Challenges to achieving ultimate control of the process include that each steelmaker may produce several different steel alloys, “different recipes”, says Sedén, that all behave differently during casting. Manufacturers may also run the caster in different formats – for example, wide or narrow – and at different speeds, which affects the rate of solidification and the conditions in the mold. These changes in the process need to be addressed, ideally by software adjusting to both programmed parameters and real-time data.
“What we're trying to get to,” says Sedén, “is a system that can aid operators in running these machines more efficiently, and in a safer way, identifying potential issues and reacting to them more quickly than the most experienced human can.”
He refers to the full closed-loop control system as the “holy grail” of steel manufacturing.
Some 20 or 30 years ago, Sedén says, “electromagnetic stirrers, or EMS, were manually operated – turned on or off with little nuance.” The next step implemented by ABB was parametric control, which, for example, allowed metals manufacturers to adjust the EMS in real time to varying casting speeds. “With that signal in the system, you could then automatically connect the EMS to apply a greater stirring strength if the casting speed was lower, for example.”

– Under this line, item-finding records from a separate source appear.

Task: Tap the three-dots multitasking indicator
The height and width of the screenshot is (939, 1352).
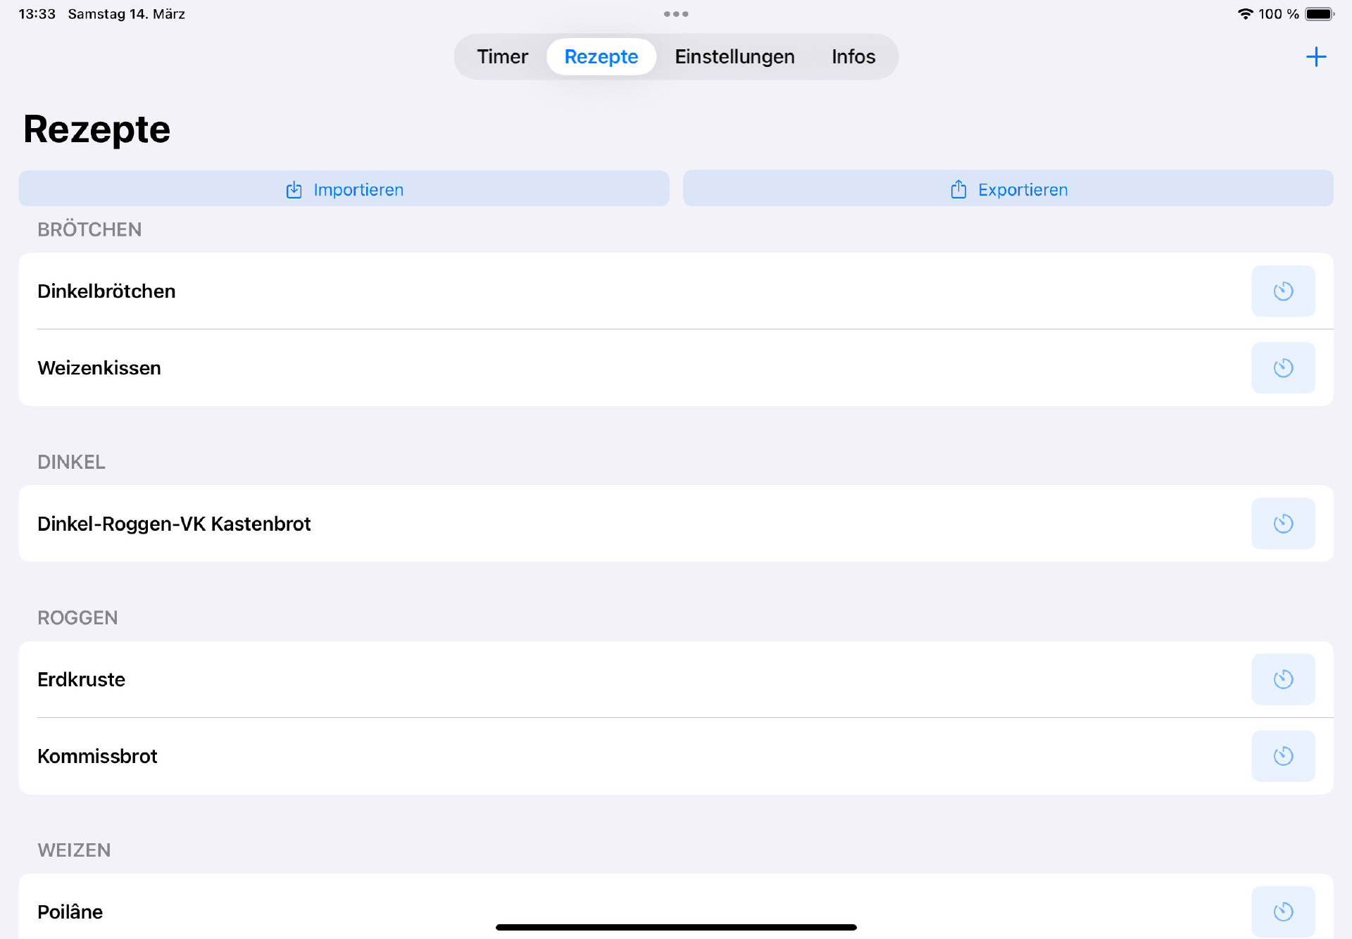Action: [675, 14]
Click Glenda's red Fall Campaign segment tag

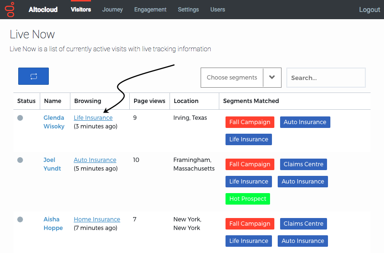[250, 122]
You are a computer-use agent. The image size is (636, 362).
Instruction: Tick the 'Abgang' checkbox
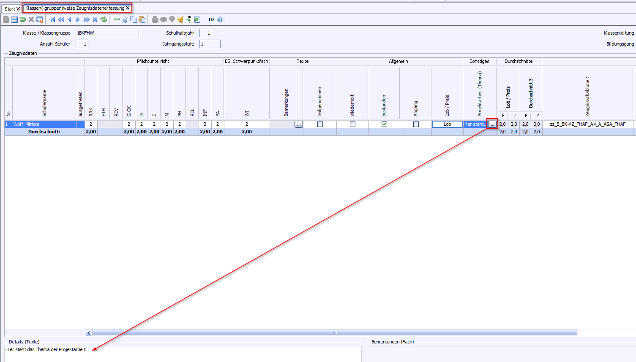click(416, 124)
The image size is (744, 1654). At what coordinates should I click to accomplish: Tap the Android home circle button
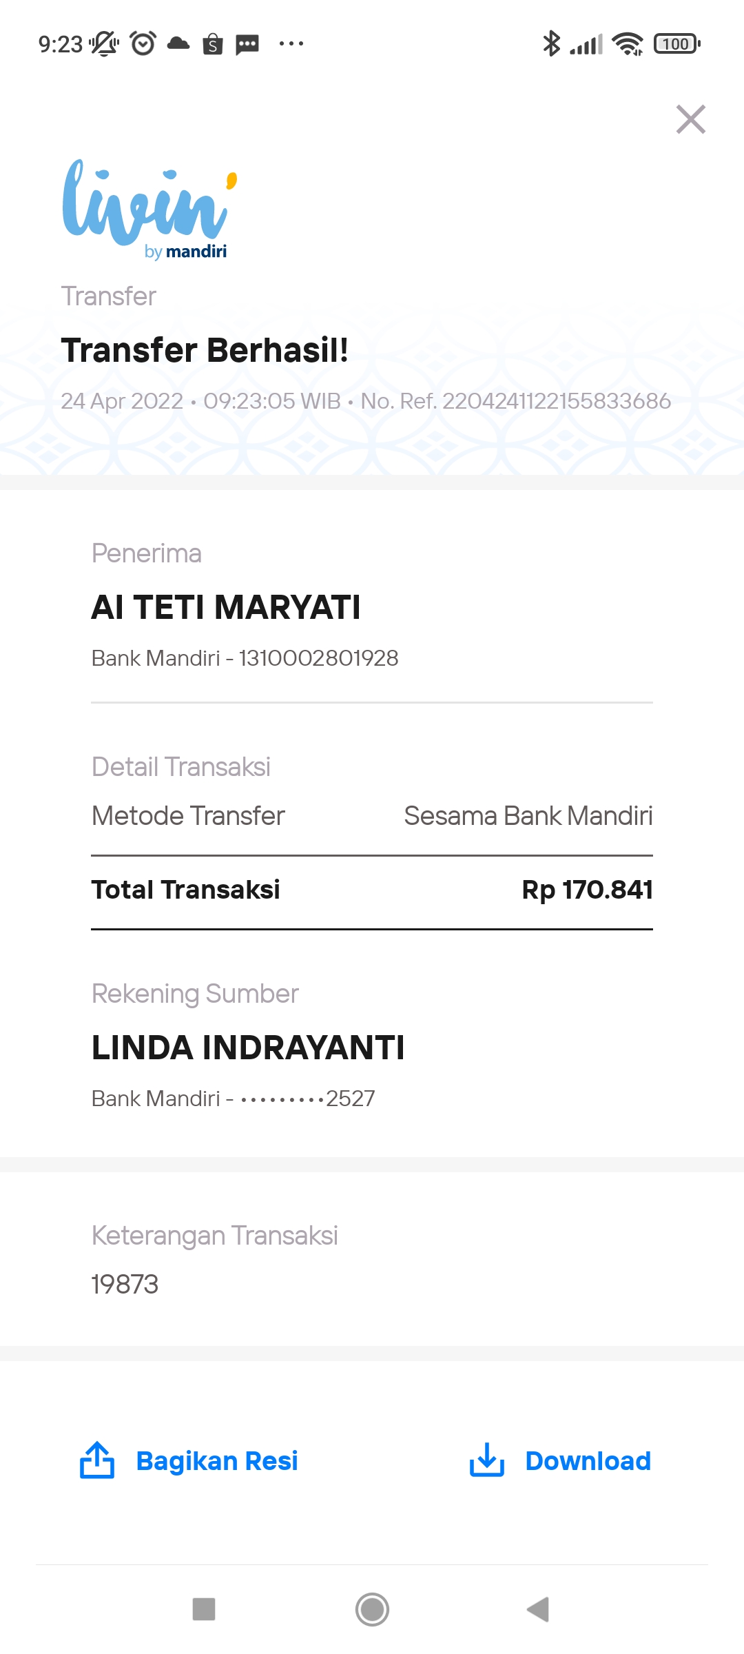[x=372, y=1610]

Today, the FC Mold Control's data patterns are fine-tuned based on quality system feedback as well as numerical simulations to deliver automatic online control of the FC Mold. This type of flow control is highly beneficial in dealing with planned variations in a caster, but it is still an open-loop one-way system which doesn’t capture unexpected, undesirable process alterations. The optimal process control solution is a closed-loop system that constantly adjusts to continuous sensor feedback from monitoring equipment that detects deviations from desired process characteristics.